You can tune this way down in the Buckets/Edit/Advanced Bucket Settings
The check “ Override the default auto-compaction settings?” Then adjust “ Metadata Purge Interval”

Yes I did set the Metadata Purge Interval to .4, which is every 60 minutes, but I still see the documents through the web console.

Yes delete with USE KEYS and bucket.remove() will do the same underlying request to the Key-Value server.
Can I assume that your queries were using N1QL (as opposed to the Key-Value API e.g. bucket.get(), lookupIn() or exists())? If so, they will have been hitting an index, and my guess is that this index had not yet been told by the Key-Value server about the removed documents. This eventual consistency is a great thing, as it means that you can decide at read time what level of consistency you require - e.g. you can request that the N1QL read is consistent with any mutations at the time of the query. Please take a look at the scan consistency docs for details: https://docs.couchbase.com/java-sdk/2.7/scan-consistency-examples.html

As for why you are seeing the current behaviour, e.g. setting TTL=0 and seeing Key-Value lookups reflecting this, but the documents still existing when you do a N1QL query, it comes down to the same eventual consistency. The Key-Value service has not yet told the N1QL index about the change, but it will do when the expiry pager runs, or compaction is run. Please see these docs for more details: https://docs.couchbase.com/server/current/learn/buckets-memory-and-storage/expiration.html#post-expiration-purging (specifically the Post-Expiration Purging section).

I tried setting auto compaction on for 1 hour in the web console, but that didn’t purge it.

The expiries should be processed on compaction - can I double-check that you were running your query at least an hour after doing the queryBucket.touch(), e.g. 100% after compaction had run?

Still, the TTL discussion is a bit of a red herring to follow, as IMO queryBucket.remove() is the way to go - together with setting the scanConsistency if you’re doing subsequent queries.

Yes, I ran the query 1 hour after doing the queryBucklet.touch() command.

Can I specify the scan consistency in the web console?

I just tried to call the below query after deleting all the documents, but it is still returning documents back (partially):

    N1qlParams param = N1qlParams.build().consistency(ScanConsistency.REQUEST_PLUS);

    JsonObject args =
            JsonObject.create()
                    .put("myparam1", myparam)
                    .put("offset", offset)
                    .put("limit", limit);

    ParameterizedN1qlQuery query = N1qlQuery.parameterized(getAllDocumentIdsTemplate, args, param);

You might doing covered query.
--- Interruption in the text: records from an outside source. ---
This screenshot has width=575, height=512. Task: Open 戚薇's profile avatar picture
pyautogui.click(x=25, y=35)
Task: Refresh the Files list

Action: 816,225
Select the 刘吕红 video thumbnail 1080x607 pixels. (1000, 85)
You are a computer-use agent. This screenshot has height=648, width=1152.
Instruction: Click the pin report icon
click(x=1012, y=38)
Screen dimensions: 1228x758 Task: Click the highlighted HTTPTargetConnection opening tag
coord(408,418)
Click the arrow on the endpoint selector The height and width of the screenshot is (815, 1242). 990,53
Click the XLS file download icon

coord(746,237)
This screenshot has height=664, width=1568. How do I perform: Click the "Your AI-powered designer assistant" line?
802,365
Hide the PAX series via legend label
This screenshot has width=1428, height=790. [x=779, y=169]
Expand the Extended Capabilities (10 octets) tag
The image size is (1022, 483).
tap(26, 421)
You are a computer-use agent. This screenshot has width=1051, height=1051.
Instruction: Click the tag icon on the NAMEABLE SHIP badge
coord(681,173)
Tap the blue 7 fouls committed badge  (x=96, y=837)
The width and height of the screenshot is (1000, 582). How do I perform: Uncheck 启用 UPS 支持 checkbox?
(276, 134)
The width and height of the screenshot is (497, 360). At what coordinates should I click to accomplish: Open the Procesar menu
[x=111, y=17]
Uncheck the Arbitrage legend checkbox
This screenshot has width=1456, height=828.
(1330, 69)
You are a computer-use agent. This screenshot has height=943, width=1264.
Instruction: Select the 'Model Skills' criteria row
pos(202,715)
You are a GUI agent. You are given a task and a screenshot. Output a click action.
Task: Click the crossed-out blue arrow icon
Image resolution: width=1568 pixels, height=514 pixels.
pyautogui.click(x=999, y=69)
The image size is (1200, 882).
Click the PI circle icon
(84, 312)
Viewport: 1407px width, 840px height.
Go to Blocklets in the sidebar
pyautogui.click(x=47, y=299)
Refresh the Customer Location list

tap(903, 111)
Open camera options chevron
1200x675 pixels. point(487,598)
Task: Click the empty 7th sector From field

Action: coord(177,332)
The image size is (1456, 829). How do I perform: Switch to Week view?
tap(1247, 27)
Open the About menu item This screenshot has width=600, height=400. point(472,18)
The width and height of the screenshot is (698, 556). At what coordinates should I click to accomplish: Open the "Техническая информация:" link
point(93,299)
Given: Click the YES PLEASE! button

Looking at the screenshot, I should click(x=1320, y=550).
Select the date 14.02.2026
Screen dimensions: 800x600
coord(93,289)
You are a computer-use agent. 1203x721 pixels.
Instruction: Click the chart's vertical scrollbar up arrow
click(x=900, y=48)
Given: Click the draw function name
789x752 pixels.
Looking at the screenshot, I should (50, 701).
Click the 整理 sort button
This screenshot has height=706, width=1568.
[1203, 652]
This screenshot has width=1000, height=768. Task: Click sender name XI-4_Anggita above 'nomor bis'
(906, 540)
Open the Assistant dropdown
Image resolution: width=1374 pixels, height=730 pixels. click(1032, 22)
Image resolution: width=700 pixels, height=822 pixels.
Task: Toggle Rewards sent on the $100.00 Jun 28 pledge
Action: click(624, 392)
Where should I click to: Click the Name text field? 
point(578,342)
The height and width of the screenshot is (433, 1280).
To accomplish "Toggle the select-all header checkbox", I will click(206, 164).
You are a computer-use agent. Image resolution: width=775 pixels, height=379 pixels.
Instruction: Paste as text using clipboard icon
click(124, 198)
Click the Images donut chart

Unless Expiry Pager ran and removed documents REQUEST_PLUS will not help, Mutation is not recorded and indexer will not be updated.
Once expiration passed without Expiry Pager if directly retrieved document via SDK or N1QL the document marked as deleted.

If use non-covered query you will not get expired documents.

How do I know what my Expiry Pager settings are? Is there a way to retrieve that information easily? My subsequent query has an index on it. BTW I am no longer “expiring” the document. I am deleting it, as per the suggestions above. Does the same system apply? i.e. Do I need to wait until expiry pager runs? I thought I don’t need to if I am setting REQUEST_PLUS and doing delete.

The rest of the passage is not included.